• _How to complete this task_
Where does "computer" occur in the listing? Copy every line that holds it.

• _Records to use_

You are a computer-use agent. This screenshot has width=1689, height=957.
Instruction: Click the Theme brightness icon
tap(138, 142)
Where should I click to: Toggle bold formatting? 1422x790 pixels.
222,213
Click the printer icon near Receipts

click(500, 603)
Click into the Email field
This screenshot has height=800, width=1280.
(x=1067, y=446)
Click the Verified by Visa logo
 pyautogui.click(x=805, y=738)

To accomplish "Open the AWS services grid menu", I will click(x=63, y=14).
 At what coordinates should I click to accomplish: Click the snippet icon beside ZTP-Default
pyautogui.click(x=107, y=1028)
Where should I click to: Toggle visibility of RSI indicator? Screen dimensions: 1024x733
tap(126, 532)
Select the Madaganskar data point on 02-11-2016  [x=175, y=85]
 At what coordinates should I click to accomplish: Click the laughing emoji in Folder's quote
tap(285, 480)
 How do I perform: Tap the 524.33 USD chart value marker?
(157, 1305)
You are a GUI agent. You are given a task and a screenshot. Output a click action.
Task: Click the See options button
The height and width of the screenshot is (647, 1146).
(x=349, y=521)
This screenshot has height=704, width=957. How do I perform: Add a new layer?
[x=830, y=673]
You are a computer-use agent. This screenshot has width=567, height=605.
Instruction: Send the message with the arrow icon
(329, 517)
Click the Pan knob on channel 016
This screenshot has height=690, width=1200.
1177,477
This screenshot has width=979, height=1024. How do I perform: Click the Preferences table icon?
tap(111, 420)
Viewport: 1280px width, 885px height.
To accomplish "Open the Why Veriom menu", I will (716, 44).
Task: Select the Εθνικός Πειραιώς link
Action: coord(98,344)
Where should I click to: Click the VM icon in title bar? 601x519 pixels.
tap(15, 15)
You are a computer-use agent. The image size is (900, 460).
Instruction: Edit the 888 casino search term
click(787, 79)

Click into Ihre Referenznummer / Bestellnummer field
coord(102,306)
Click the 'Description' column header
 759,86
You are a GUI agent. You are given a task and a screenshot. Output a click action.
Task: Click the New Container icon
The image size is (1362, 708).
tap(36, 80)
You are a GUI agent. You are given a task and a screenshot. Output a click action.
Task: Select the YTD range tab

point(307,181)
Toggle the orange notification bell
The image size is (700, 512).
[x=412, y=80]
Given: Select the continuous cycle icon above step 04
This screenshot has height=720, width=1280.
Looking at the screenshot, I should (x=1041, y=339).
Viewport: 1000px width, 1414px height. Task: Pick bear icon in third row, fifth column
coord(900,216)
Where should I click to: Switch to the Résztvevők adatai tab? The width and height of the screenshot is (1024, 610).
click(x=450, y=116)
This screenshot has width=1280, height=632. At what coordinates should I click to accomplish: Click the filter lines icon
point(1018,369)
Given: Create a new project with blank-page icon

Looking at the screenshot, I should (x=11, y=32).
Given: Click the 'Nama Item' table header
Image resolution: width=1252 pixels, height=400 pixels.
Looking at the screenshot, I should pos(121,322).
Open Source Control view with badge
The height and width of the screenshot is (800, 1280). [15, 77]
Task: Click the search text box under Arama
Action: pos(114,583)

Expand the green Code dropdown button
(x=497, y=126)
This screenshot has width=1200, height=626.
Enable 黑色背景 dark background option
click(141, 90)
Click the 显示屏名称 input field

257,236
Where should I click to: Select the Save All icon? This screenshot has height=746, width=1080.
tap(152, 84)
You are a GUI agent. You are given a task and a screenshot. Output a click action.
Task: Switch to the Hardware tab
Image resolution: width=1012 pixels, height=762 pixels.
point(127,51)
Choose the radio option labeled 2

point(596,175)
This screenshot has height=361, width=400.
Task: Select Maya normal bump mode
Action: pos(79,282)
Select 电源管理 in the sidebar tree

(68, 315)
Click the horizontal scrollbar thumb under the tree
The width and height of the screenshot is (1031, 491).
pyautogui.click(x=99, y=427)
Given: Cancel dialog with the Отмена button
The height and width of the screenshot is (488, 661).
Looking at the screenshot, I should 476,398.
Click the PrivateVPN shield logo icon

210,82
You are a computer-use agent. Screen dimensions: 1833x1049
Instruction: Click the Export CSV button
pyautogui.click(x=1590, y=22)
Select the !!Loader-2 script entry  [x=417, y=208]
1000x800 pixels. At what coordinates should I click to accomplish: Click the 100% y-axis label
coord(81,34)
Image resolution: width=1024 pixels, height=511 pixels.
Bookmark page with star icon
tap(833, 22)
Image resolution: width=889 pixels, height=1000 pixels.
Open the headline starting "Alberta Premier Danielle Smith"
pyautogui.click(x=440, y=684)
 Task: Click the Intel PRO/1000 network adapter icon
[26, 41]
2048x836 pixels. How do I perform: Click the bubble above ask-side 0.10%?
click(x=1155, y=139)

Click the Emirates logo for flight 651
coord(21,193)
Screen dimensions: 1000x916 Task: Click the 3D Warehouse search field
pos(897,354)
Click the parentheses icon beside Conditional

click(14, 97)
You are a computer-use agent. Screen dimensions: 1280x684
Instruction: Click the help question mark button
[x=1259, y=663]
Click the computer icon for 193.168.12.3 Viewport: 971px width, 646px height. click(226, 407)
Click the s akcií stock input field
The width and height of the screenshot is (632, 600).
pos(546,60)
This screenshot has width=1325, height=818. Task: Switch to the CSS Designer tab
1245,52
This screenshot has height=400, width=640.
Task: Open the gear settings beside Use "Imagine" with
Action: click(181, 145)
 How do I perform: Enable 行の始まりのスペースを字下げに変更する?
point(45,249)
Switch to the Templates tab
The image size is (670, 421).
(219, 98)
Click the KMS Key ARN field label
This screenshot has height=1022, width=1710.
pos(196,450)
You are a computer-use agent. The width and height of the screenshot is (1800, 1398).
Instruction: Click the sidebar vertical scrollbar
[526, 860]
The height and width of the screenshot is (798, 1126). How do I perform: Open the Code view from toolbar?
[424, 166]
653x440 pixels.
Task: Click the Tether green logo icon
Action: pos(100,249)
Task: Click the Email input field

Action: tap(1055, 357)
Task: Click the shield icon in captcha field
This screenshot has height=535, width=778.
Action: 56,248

• _Response to this exercise_
You are a computer-use agent. This screenshot has width=1689, height=957.
You are a computer-use agent. This screenshot has width=567, height=605.
You are a computer-use agent. The image size is (900, 460).
You are a computer-use agent. Screen dimensions: 1833x1049
You are a computer-use agent. Screen dimensions: 1280x684
Click the computer icon for 193.168.12.3 Viewport: 971px width, 646px height. click(226, 407)
You are a computer-use agent. The width and height of the screenshot is (1800, 1398).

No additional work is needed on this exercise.